Well, okay, the “secular” part is bad. It’s a euphemism for atheism, which is very bad.
But humanism — a system of thought that is predicated on the existence of human nature, and that accords value to what is specifically human, to human categories, needs, moral affections, culture, and aspirations — is very good.
God created human nature and invested it with its specific attributes.
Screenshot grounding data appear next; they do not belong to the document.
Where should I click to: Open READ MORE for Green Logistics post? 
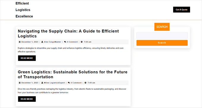(x=27, y=99)
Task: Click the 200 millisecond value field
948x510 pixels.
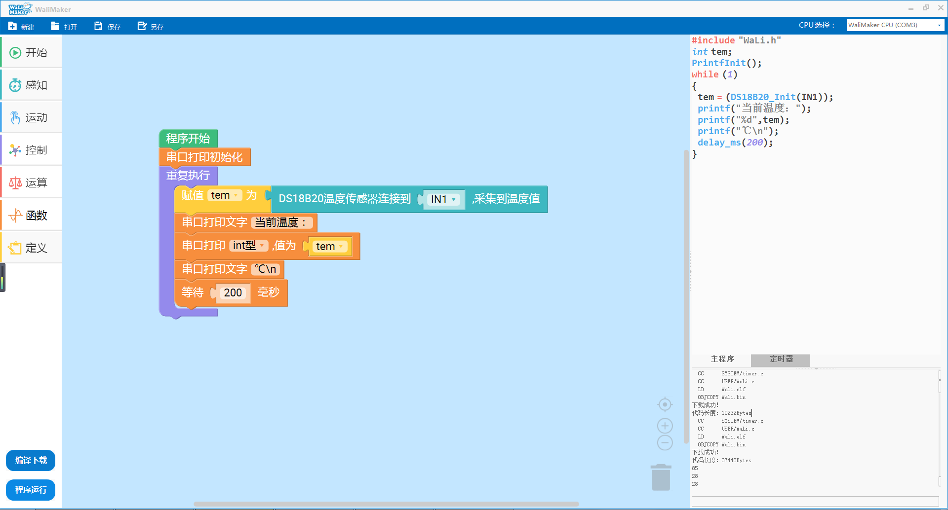Action: 233,293
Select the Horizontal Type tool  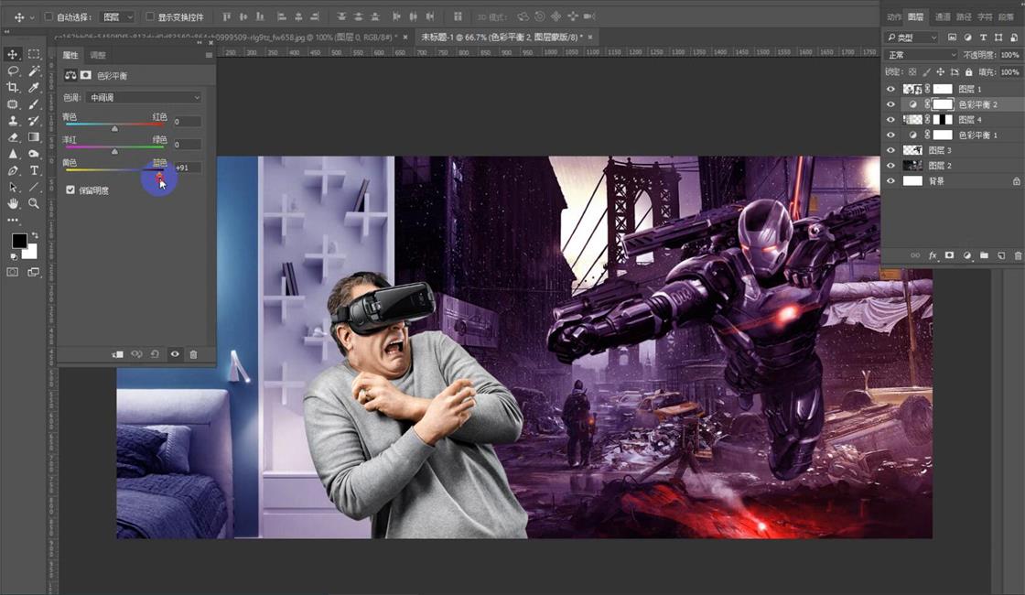33,170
Isofar as we take what rightly belongs to human nature (as opposed to what is disordered due to the Fall) as a touchstone to how we should live and what we should value, we have a touchstone to truth and wisdom.
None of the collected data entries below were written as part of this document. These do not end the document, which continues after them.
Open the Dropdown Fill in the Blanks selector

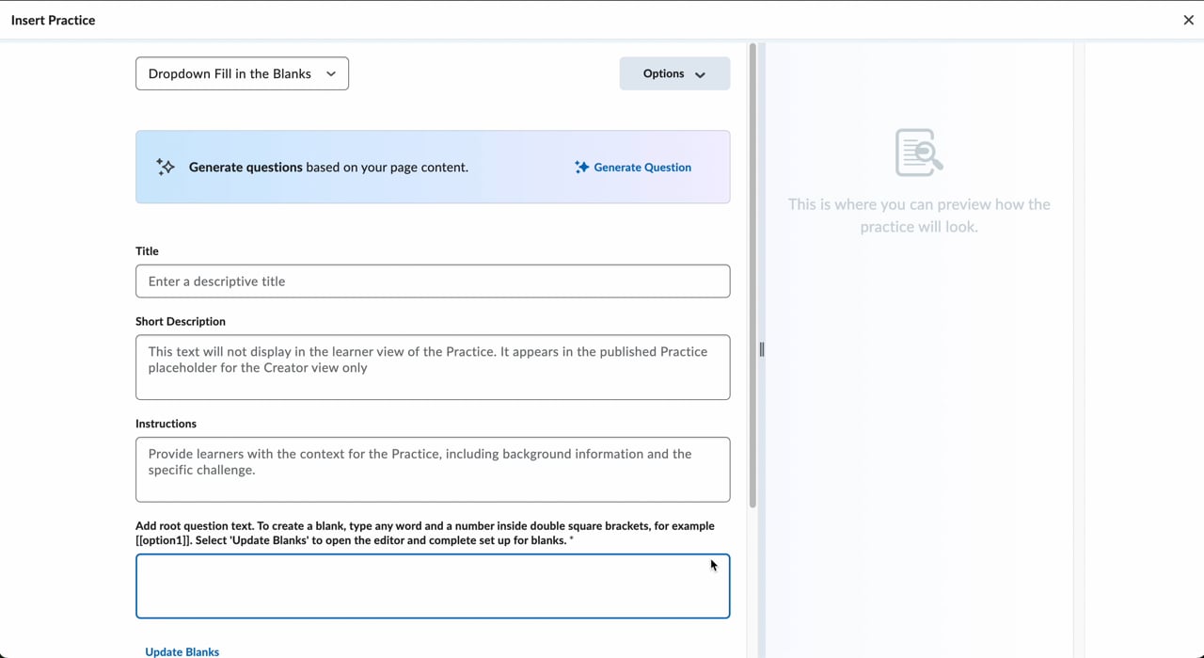coord(242,73)
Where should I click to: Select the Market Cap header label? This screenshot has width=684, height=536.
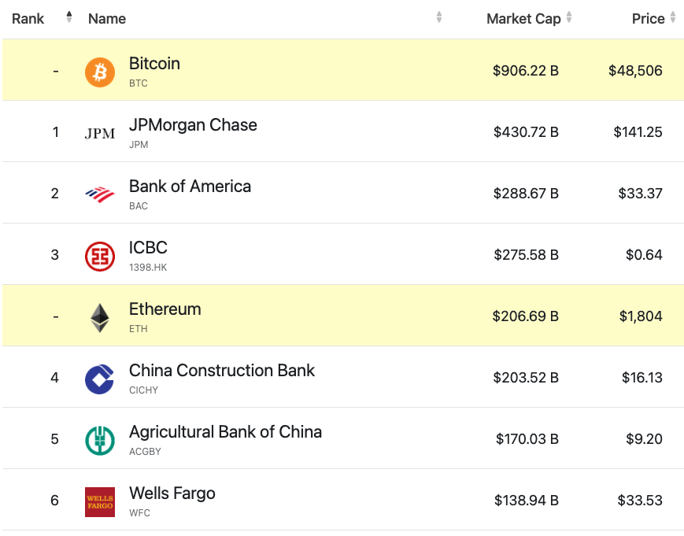(523, 19)
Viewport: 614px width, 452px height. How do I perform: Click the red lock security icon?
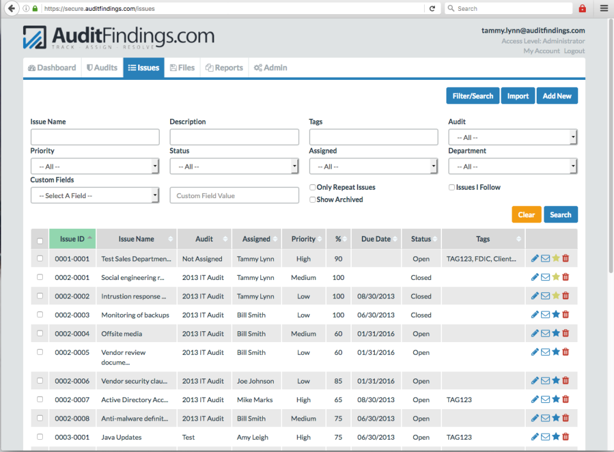coord(582,8)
The real enemy today is not “secular humanism,” but post-humanism — the doctrine that there is no such thing as human nature except what is culturally constructed, and that we can reconstruct human nature and society in whatever way the prevailing winds of political and academic thought deem most appropriate and correct.
Camille Paglia agrees.
In a recent speech, she described herself as a “secular humanist… a lapsed Catholic and an atheist.” Yet because she is a humanist, she had some trenchant things to say about what she calls the “sickness” and “spiritual emptiness” of modern post-human culture (though she doesn’t use that term) — a point of view she acknowledges puts her in the company of Pope Benedict XVI. She also has some provocative and insightful things to say about art, politics, culture, and spirituality — including what’s wrong with modernist architecture in Catholic churches and what was right about Mel Gibson’s Passion of the Christ.
Excerpts:
I am a secular humanist. I am a lapsed Catholic and an atheist. However, I believe, as much as the new pope, that secular humanism is sick, it is spiritually empty. Part of the problem is that the left has tried to elevate politics… over all other aspects of culture…
What I would say to conservatives is that it’s really incorrect for you to laud the canon and demand for its reintroduction without embracing the other part of the canon in Western culture, and that is the visual arts tradition in the Greco-Roman line … where the nude and where the eroticism of the body are very, very important…
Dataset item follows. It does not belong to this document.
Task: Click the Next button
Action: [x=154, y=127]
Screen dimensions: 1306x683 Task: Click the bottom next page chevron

But then to the left, I want to say, you have vandalized art in this period of identity politics, another part of the legacy of the 1960s. Politics began to feel that art was merely a servant of its own agenda on campus. That is when the universities went very seriously astray, when the humanities began to become corrupted, and that’s how they marginalized themselves…
Art lasts… It’s a spiritual resource. But no, no, no — over the last 30 years on American campuses, the idea of the best or the greatest was just thrown out as relative, subjective, based on political considerations and so on.
Identity politics has to go. We’ve got to bring back the idea that all of art belongs to all people. And that we don’t want a situation where young women are being encouraged to read only works by women. What is the end result of that? A lot of bad poetry…
A Catholic in the old style, if you are a Mediterranean-style or Latin Catholic, will see imagery of nudity in your church. But it’s a fact that since the 1950s, American Catholic churches have been Protestantized. They’ve been remodeled. These gory statues are considered tasteless and have been removed to the cellar or donated. The new churches all look like airport waiting stations. Even the visual nurturing of young Catholics has been cut off. That’s why there was so much interesting comment about Mel Gibson’s “The Passion of the Christ,” because he was bringing back all the blood and the guts that were part of the old working-class ethnic view of the story of Christ.